I think we all could take a cue from the French, and start some of our programming classes in one of the ML families, like Caml Light, Standard ML, or my personal favorite Ocaml. These are fairly advanced languages, and support both imperative and functional features, so you can teach for loops AND recursion. Of course, you can do this with Lisp too, but honestly, the syntax of the ML families is a lot better than Lisp. Also you can do object-oriented programming with Ocaml.
In addition, Yale also taught its intro CS class in Standard ML a while back, and I understand it was a big hit.

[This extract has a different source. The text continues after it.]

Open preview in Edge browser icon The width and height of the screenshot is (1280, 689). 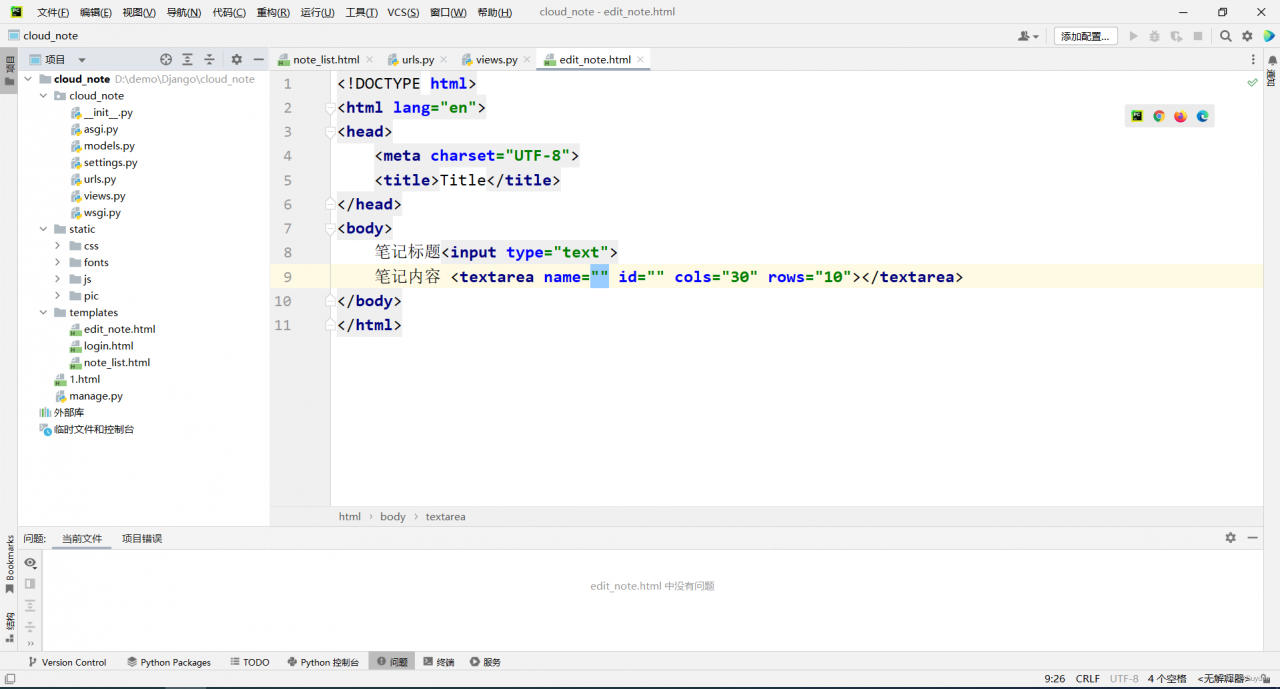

Of course, it's the course content that matters the most, but why limit yourself? As already stated on Slashdot, FP is increasing in importance due to its ability to handle parallelism, so I think you can really have the best of both worlds with these impure functional languages. -
Ocaml
API: http://caml.inria.fr/pub/docs/manual-ocaml/index.html
Tutorial (and excellent reference in general): http://www.ocaml-tutorial.org/ -
Think functional
"Functional" languages, actually a real misnomer. Really you should look at what are currently classed as "research" languages which are interesting because they have advanced features which make programming easier and safer.
My list would include:
- OCaml (obviously, see my signature)
- Haskell
- Erlang
- SML / MLton
- CDuce, Aurochs, COQ, etc.
Rich.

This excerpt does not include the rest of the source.